WHAT NEEDS TO BE DONE:
Would you please copy the entries exactly, leaving every picture aside?

RECORD EXTRACTS:
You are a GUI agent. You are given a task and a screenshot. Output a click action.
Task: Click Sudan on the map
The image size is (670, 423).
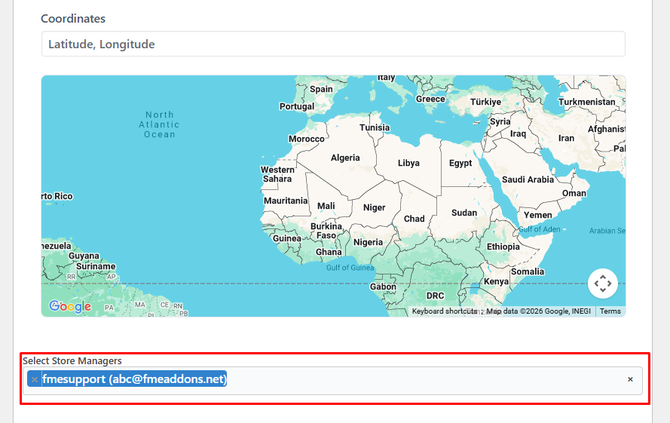coord(464,213)
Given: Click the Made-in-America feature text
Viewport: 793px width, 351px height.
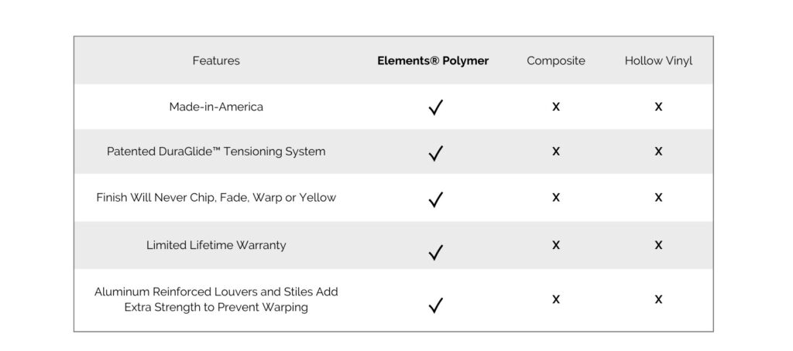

EXERCISE RESULT:
You are a GUI agent. You are given a task and a screenshot. Output a click action.
Task: Click Sudan on the map
The image size is (670, 423).
coord(464,213)
Given: Click the Made-in-America feature text
Viewport: 793px width, 351px height.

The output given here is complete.